Where does this life derive from? Does it not come from every line, color and movement expressed in every part of the painting. When one reflects upon the sublimity of the figure, is it not expressed directly through gesture to attain an intensity of feeling? The writer and photographer, Eudora Welty expresses it as such, “I learned that every feeling waits upon its gesture; and I had to be prepared to recognize this moment when I saw it”. Every internal reflection , thought has its outward gesture. Man’s mind is in a constant state of flux. When one observes the figure, one must find the moment when the emotion and the outward expression or attitude of the figure coincide or converge.
Observation by the artist is central to his ability to craft a thoughtful image. But strictly adhering to observation alone leaves the image unadorned. It has yet to rise to a symbolic level. Delacroix reflects in his journal,” that to be successful in the arts is not a matter of summarizing but of amplifying where it is possible and of prolonging the sensation by every means.”(Journal of Eugene Delacroix, p.214.)
The artist must not only observe but generate a language of gesture. William Blake is a perfect example of this quality of generation. His figures take on cosmic proportions by the sheer magnitude of their expression.
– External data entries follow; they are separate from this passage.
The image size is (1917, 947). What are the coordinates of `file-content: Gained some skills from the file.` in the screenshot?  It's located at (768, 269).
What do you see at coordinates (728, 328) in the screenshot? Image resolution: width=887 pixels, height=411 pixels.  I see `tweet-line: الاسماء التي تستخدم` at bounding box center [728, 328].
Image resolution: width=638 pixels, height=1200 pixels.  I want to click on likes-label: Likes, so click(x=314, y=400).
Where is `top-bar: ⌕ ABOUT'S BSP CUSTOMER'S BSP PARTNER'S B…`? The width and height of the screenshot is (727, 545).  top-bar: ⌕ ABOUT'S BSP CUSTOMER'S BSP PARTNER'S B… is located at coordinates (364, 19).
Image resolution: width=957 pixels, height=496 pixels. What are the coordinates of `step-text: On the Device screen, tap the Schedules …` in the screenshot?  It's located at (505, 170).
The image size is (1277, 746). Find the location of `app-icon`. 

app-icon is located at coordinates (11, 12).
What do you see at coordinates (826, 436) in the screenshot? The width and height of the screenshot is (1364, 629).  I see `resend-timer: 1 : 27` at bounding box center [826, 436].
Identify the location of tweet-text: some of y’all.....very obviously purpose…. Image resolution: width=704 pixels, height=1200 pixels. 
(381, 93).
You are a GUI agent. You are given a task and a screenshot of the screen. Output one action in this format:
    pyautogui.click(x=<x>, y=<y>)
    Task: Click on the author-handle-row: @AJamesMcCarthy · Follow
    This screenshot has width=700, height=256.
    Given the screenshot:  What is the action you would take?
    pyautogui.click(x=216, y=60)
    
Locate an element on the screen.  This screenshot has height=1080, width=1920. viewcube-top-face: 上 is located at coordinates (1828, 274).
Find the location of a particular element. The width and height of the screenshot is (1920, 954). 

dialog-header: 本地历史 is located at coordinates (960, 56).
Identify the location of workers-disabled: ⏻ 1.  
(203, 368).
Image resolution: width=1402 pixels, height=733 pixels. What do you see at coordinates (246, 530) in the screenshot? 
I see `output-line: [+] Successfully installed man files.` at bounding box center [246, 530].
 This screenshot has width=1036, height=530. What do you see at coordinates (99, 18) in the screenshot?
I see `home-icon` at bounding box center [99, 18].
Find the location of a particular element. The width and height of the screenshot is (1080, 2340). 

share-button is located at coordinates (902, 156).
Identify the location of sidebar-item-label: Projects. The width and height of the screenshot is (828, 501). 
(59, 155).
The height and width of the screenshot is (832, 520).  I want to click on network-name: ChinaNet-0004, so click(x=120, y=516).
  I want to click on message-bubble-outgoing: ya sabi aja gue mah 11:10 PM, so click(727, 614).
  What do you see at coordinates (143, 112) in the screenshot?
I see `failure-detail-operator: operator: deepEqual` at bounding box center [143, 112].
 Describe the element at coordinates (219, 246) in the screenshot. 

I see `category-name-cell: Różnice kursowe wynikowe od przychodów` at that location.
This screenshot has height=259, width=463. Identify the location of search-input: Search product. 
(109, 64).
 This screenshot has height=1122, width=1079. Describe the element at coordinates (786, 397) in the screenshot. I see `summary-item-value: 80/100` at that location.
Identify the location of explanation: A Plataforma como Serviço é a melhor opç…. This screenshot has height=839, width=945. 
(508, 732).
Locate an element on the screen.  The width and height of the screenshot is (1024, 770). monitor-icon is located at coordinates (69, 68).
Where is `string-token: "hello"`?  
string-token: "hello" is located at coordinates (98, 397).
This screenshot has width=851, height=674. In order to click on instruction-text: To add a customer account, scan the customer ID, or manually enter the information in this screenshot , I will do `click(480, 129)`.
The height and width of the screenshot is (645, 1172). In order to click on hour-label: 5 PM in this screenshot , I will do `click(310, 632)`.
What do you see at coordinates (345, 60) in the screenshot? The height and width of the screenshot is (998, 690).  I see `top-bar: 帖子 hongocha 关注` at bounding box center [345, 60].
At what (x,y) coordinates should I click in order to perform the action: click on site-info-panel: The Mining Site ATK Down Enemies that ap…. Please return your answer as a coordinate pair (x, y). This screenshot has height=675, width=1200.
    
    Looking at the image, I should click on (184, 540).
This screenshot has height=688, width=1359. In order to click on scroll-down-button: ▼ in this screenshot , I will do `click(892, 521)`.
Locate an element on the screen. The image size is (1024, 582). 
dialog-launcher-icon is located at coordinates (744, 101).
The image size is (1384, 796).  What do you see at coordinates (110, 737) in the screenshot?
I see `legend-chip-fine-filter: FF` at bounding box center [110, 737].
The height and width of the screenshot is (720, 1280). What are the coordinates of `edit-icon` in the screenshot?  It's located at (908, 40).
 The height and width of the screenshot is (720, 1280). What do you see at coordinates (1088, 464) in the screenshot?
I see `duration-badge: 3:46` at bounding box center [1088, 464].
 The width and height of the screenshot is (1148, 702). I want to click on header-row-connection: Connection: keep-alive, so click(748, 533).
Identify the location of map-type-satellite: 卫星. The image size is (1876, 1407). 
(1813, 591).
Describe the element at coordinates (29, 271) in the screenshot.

The artist must work it until it truly speaks beyond words and beyond what is almost practical – surpassing the obvious expression and seeking an internal intensity, an immensity or vastness of being.
In Baudelaire’s “Journaux intimes” he writes: “In certain almost supernatural inner states, the depth of life is entirely revealed in the spectacle, however ordinary, that we have before our eyes, and which becomes the symbol of it.”(p.29) The artist, being attentive to these things, can reveal in the very ordinary observations of reality a vastness of being that in turn opens up the soul to an immensity of life and the world that they could not have otherwise experienced. Is this not the true vocation of the artist – to reveal this experience for others to partake of ?
This is right on!
Judith, you’ve asked the important question. As a director of plays, I always say to my actors that the audience will forgive anything if the production is alive. And if it’s letter perfect and dead, nothing will work..
What do we mean by mimesis. Transferring life to the canvas, the page, or the stage is I think all Arisitotle means. Catching the alive is the artists task.